TRACE: Temporal Reasoning over Context and Evidence for Activity Recognition in Smart Homes
2026-05-04 • Human-Computer Interaction
Human-Computer Interaction
AI summaryⓘ
The authors explain that recognizing daily activities in smart homes is hard because many actions look similar to sensors and data is often incomplete. They created TRACE, a system that uses not just immediate sensor signals but also broader context and personal habits to better understand what people are doing. Their tests show TRACE is better at identifying complex activities, keeps predictions consistent over time, and works well even when some sensors are missing or used in new homes. This shows that considering wider context helps smart homes understand activities more accurately.

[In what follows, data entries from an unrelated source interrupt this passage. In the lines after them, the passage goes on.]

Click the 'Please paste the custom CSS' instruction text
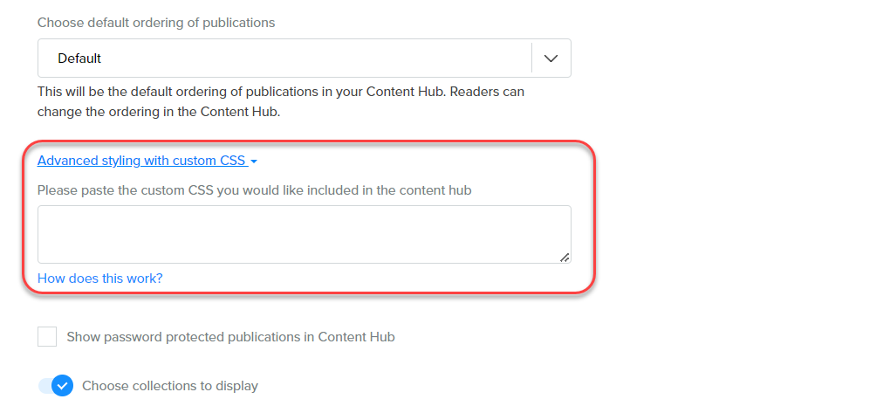This screenshot has height=406, width=890. [254, 189]
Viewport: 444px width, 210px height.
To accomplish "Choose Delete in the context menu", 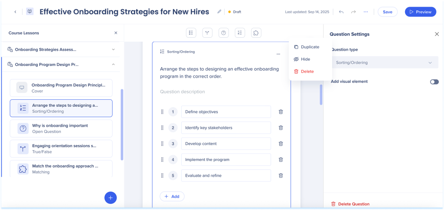I will pos(307,71).
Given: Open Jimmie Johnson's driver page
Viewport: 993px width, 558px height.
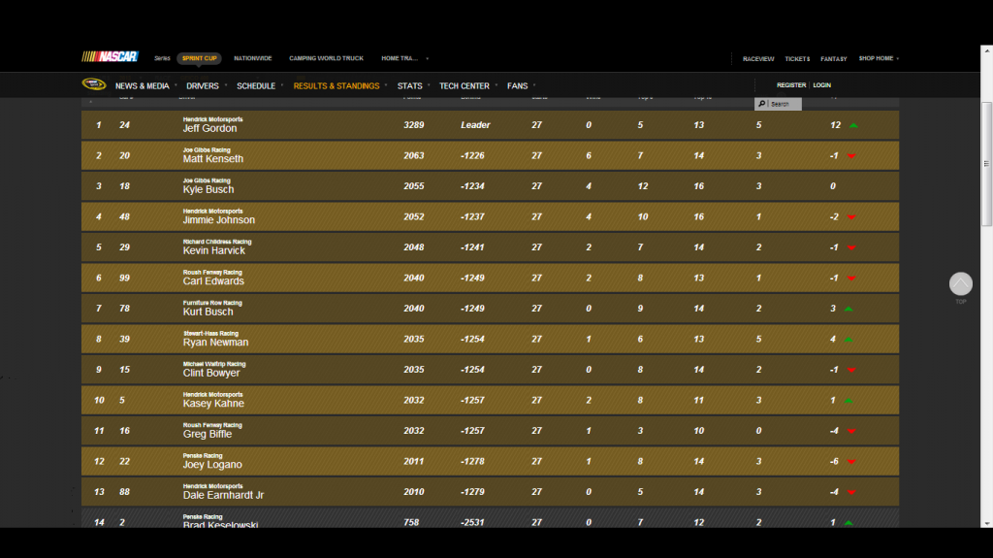Looking at the screenshot, I should tap(218, 220).
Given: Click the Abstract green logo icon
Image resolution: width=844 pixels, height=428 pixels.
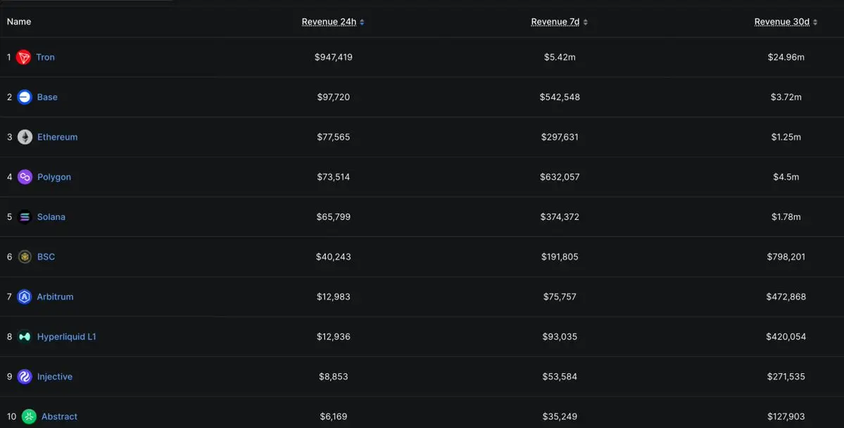Looking at the screenshot, I should 29,417.
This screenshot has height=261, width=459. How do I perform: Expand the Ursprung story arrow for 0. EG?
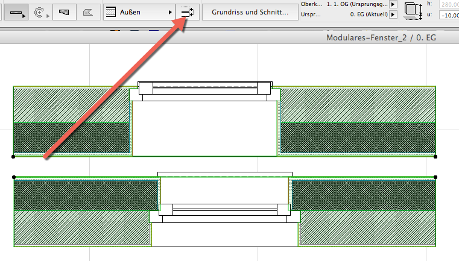tap(393, 14)
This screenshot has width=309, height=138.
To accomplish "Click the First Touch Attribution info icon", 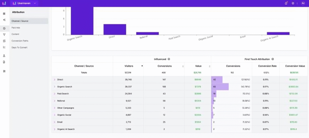I will pyautogui.click(x=272, y=59).
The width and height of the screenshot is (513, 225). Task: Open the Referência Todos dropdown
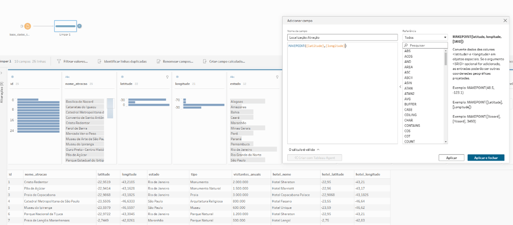pos(425,37)
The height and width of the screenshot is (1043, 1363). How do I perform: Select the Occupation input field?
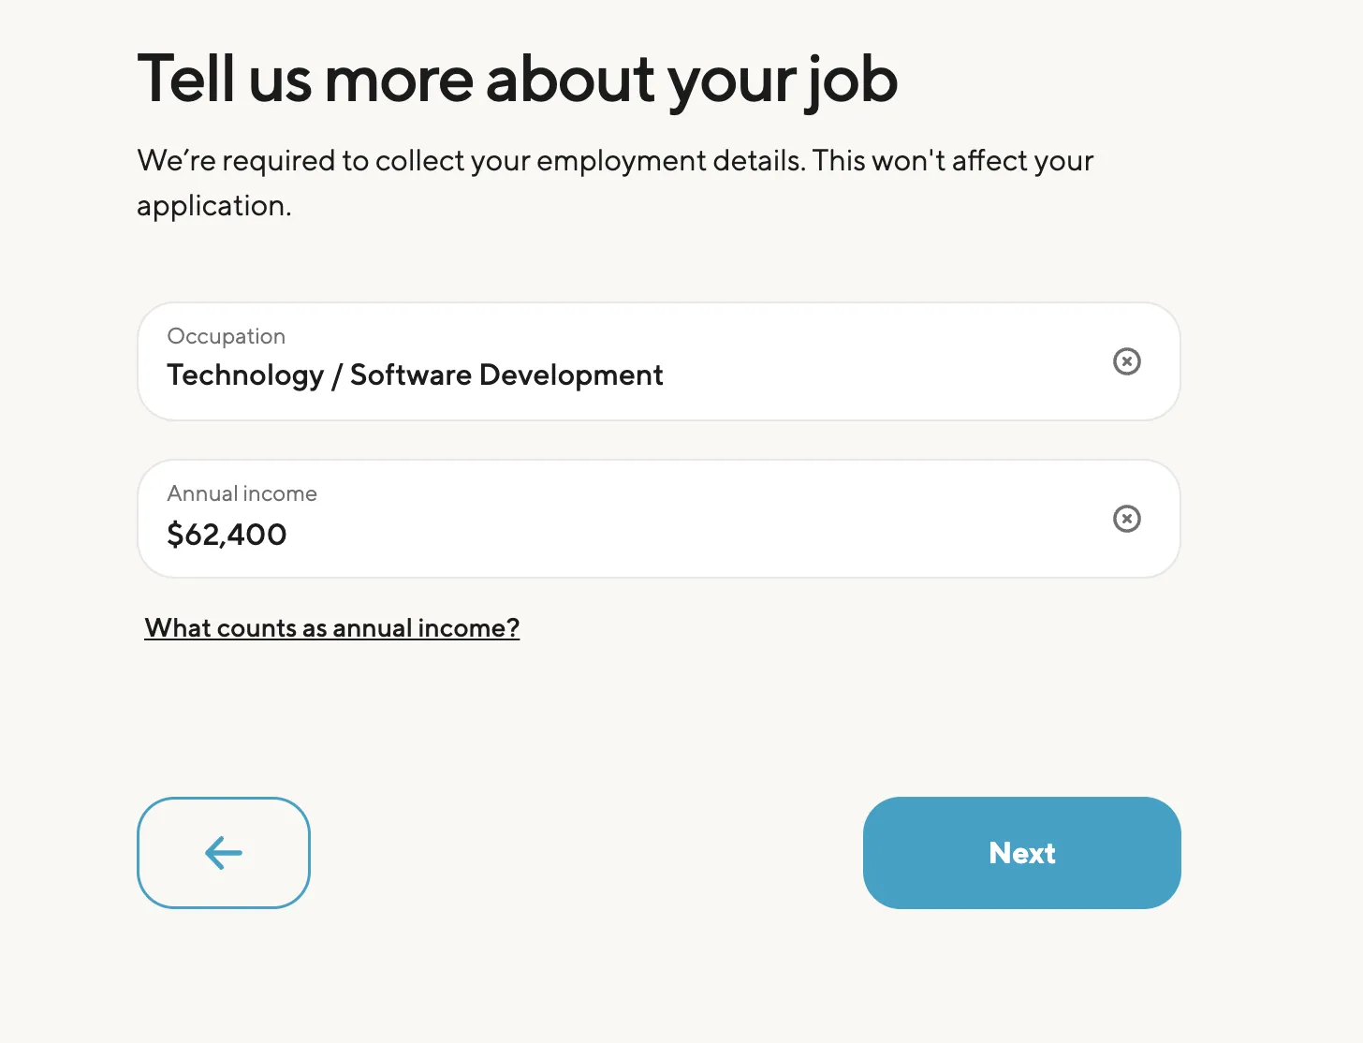click(x=562, y=375)
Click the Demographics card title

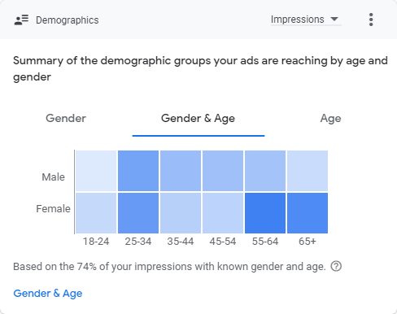tap(68, 20)
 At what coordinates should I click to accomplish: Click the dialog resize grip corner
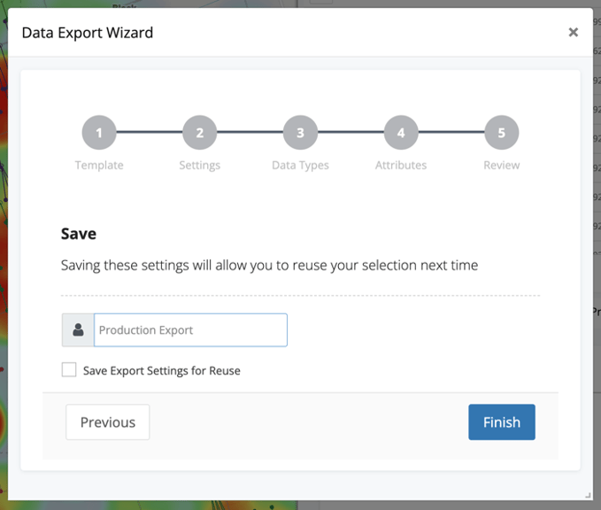coord(588,496)
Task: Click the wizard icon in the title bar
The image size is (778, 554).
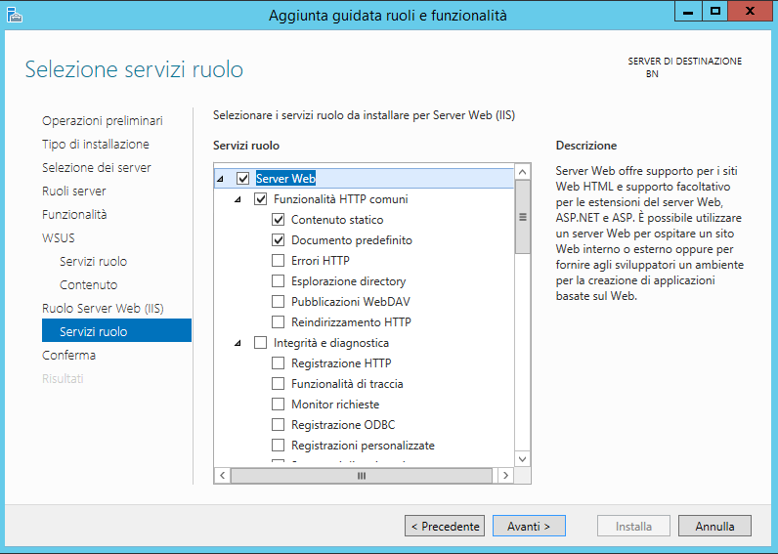Action: tap(15, 16)
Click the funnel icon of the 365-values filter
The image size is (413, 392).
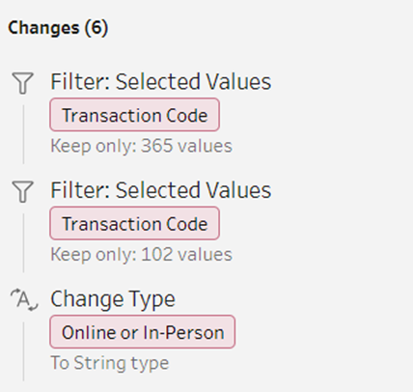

Human Activity RecognitionSmart HomesContextual ReasoningSensor DataTemporal CoherenceMulti-source EvidenceUser-specific PriorsCross-domain TransferMissing-Modality
Authors
Yingtian Shi, Abivishaq Balasubramanian, Jessica Herring, Jiachen Li, Juan Macias Romero, Rosemarie Santa Gonzalez, Varun Mishra, Agata Rozga, Xiang Zhi Tan, Thomas Plötz
Abstract
Human activity recognition (HAR) in smart homes remains challenging because many daily activities exhibit similar local sensor patterns, while minimally intrusive sensing provides sparse and ambiguous observations. As a result, methods based on short temporal or event windows often fail to capture the broader temporal and behavioral context needed for reliable activity understanding. We present TRACE (Temporal Reasoning over Context and Evidence), a contextual activity recognition framework for smart homes that integrates multi-source sensor evidence with user-specific contextual priors to improve activity interpretation. Rather than treating recognition as a local classification problem, TRACE leverages contextual reasoning to resolve ambiguities, reduce fragmented predictions, and infer more semantically specific activities. We evaluate TRACE on public benchmarks and in a deployment study conducted in our smart-home environment. Results show that TRACE improves recognition accuracy for semantically complex activities, produces more temporally coherent predictions that better align with user-specific routines, and maintains robust performance under cross-domain transfer and missing-modality conditions. These findings demonstrate the value of contextual reasoning for advancing smart-home HAR.